> Prompt: Reproduce verbatim the lines of the listing below, starting at the line that contains "Image resolution: width=578" and ending at the line that contains "click(785, 581)", with both of those lines included.

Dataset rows
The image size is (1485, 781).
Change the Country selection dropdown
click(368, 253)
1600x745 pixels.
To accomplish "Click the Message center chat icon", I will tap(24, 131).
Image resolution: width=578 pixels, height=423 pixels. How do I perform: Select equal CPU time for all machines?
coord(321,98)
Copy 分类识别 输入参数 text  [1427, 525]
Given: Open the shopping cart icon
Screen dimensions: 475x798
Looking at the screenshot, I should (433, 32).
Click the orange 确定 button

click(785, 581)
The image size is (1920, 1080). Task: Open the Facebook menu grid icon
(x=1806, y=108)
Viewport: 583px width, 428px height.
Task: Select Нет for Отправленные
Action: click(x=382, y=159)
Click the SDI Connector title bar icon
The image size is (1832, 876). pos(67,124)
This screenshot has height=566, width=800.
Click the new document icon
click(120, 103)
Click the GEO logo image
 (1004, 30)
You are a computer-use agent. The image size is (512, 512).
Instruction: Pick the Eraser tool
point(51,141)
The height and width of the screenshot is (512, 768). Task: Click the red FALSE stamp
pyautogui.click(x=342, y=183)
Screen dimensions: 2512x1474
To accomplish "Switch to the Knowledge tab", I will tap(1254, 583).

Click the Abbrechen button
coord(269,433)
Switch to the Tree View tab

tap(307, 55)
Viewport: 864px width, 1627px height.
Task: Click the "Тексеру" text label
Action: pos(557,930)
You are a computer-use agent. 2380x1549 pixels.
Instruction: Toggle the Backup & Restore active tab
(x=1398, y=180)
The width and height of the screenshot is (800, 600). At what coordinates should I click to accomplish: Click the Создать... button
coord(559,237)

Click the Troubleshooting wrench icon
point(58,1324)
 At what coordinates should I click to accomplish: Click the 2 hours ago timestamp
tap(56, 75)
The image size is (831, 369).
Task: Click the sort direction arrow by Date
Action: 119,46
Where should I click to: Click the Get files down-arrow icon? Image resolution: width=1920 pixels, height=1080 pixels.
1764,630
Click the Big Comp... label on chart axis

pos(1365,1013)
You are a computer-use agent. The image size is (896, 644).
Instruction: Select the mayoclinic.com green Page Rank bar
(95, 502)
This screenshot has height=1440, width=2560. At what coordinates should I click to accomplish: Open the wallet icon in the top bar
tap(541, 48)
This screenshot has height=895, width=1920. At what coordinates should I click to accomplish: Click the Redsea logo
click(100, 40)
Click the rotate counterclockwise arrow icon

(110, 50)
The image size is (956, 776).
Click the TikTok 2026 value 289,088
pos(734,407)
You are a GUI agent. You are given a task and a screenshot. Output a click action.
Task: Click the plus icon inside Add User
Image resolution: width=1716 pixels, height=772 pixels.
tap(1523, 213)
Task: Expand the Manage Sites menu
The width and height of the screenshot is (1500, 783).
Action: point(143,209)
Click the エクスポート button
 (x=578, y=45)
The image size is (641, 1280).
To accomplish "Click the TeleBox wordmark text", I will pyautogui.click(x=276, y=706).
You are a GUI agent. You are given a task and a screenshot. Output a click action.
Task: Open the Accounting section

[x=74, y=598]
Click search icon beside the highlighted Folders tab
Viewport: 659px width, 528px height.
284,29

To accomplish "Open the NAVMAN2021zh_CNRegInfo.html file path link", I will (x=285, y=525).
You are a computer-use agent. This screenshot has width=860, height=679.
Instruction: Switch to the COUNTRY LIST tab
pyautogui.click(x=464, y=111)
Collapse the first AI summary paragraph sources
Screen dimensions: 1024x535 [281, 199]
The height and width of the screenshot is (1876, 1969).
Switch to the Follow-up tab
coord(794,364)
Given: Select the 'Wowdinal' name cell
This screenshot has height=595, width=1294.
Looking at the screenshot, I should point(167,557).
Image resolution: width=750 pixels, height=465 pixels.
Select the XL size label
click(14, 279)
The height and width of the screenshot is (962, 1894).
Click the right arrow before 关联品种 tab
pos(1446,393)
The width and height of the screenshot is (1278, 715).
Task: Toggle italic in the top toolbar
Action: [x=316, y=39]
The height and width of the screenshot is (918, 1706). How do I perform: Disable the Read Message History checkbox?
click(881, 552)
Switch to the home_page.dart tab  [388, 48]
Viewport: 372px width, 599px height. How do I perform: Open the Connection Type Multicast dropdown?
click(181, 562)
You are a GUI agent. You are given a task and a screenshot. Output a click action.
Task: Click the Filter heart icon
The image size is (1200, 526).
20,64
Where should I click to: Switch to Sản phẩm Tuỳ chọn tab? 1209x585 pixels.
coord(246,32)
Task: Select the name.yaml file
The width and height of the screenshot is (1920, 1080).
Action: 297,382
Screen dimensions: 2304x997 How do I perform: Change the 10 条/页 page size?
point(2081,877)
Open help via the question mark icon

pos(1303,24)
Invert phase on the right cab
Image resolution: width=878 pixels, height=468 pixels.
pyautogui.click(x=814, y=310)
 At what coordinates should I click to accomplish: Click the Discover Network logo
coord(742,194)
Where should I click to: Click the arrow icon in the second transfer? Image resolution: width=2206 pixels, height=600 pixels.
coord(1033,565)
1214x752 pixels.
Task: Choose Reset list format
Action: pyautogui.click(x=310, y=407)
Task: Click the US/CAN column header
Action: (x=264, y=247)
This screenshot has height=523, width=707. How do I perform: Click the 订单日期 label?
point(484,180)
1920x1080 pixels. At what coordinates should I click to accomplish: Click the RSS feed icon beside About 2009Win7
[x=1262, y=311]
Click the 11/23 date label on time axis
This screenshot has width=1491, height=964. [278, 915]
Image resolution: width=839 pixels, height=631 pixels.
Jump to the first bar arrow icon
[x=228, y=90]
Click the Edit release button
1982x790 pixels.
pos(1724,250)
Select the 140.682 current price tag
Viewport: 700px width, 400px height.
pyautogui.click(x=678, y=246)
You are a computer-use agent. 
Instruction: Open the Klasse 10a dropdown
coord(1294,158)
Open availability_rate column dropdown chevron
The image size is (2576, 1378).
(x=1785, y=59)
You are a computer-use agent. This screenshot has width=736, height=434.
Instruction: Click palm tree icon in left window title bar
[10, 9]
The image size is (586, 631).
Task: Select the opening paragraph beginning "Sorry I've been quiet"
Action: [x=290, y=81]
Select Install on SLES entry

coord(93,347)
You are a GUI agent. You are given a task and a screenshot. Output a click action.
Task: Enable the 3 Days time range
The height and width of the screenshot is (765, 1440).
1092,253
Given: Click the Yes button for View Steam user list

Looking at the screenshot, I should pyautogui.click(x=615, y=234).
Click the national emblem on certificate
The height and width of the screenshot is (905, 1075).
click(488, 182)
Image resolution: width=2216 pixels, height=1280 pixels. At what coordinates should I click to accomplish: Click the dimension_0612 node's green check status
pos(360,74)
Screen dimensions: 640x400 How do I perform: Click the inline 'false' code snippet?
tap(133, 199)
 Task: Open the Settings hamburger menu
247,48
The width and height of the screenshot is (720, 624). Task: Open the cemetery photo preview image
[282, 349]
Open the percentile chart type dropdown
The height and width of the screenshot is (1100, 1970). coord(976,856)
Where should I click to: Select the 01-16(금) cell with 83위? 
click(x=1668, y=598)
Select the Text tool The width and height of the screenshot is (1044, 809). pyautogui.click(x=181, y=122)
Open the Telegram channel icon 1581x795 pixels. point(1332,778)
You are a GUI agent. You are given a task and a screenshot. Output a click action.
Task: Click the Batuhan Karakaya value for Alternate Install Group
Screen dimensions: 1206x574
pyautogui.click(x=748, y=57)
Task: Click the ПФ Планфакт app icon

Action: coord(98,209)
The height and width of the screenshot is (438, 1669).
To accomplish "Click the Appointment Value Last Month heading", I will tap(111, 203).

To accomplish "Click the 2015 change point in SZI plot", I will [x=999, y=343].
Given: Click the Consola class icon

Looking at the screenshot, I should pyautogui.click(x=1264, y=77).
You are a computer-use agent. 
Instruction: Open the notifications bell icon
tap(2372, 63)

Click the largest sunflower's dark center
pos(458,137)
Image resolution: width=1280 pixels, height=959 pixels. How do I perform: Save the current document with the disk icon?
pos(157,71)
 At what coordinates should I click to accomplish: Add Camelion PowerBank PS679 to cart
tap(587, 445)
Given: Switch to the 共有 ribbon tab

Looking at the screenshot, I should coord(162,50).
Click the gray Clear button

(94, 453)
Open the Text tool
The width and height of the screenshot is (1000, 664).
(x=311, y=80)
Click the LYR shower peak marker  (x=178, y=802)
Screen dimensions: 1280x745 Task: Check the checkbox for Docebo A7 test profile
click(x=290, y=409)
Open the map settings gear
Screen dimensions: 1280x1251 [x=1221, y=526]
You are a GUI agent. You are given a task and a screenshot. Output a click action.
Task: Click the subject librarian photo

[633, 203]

> Solution to the problem:
Image resolution: width=578 pixels, height=423 pixels. How do I perform: Select equal CPU time for all machines?
coord(321,98)
Copy 分类识别 输入参数 text  [1427, 525]
Given: Open the shopping cart icon
Screen dimensions: 475x798
Looking at the screenshot, I should (433, 32).
Click the orange 确定 button

click(785, 581)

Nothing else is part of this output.